Muslim Marriage Contract

Marriage contracts are another fixture of Muslim marriage arrangements. They are sort of like pre-nuptial agreements and are generally regarded as vehicle to guarantee certain rights to the wife. In addition to specifying a bride price, the contract can be used by a wife to spell out her expectations and demands from the marriage. She can insist on working outside the home and keeping her finances separate from husband’s. She can also establish the terms for a divorce and reserve the right not to clean the house or cook.

Azizah al-Hibri, a professor of law at the the University of Richmond told the New Yorker the concept of a marriage contract “goes back to early days of Islam, when it was understood that women entered marriage equally, unlike previous regimes, in which she was chattel.”

Marriage contracts are worked out by bride’s family and the groom’s family. The bride often has no say in the matter and must follow the wishes of her father guardian. Muslim marriage contracts are usually signed with the consent of the bride or groom but sometimes it is done without their consent even though they are bound by Islamic law to abide by it. A marriage involving a woman with the participation of male next of kin is regarded as invalid.

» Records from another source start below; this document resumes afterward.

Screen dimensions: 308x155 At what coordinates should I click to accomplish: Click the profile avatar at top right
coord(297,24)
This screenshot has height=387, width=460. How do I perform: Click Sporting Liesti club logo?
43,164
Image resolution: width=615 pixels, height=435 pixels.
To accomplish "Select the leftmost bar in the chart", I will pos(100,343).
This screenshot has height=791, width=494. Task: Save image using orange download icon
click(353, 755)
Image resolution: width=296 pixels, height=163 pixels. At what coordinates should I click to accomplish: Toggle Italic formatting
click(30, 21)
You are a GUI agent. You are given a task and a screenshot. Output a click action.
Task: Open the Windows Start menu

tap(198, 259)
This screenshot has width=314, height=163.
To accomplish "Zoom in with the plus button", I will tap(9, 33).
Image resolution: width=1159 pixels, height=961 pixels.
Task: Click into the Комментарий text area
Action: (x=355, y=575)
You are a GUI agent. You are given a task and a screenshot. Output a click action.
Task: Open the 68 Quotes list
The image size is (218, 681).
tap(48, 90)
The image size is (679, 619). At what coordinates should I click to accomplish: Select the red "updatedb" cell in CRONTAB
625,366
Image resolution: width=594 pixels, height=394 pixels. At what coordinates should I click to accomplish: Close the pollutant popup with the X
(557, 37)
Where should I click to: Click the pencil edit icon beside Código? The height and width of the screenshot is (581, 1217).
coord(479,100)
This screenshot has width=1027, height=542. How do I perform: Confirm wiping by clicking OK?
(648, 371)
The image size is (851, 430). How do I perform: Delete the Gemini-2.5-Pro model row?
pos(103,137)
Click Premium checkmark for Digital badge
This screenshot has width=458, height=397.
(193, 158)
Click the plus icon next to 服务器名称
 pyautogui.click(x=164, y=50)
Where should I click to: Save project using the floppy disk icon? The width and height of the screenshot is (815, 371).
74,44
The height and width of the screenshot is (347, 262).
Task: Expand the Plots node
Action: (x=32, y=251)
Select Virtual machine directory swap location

The marriage contract can be signed a few weeks before the wedding takes place or on the day of the wedding celebration. Usually it signed by the groom or his father and two representatives each from the bride’s and groom’s family in the presence of an imam. The bride’s father usually also signs it. In some places the contract is delivered to the bride at another location, where she signs it and repeats three times before witnesses that she has agreed to marry the groom to indicate that she is not forced into the marriage against her will.

Muslim Wedding Customs

Many of the activities that surround a wedding are exclusively for women: singing ribald songs, cooking and preparing dishes, apply henna patterns to various parts of the body. A day or so before the official wedding ceremony there is a woman-only pre-marriage ceremony called “lailat al henna” (See Below). In arranged marriages it has traditionally not been unusual for a bridegroom to see his bride for the first time after her veil has been removed after the wedding.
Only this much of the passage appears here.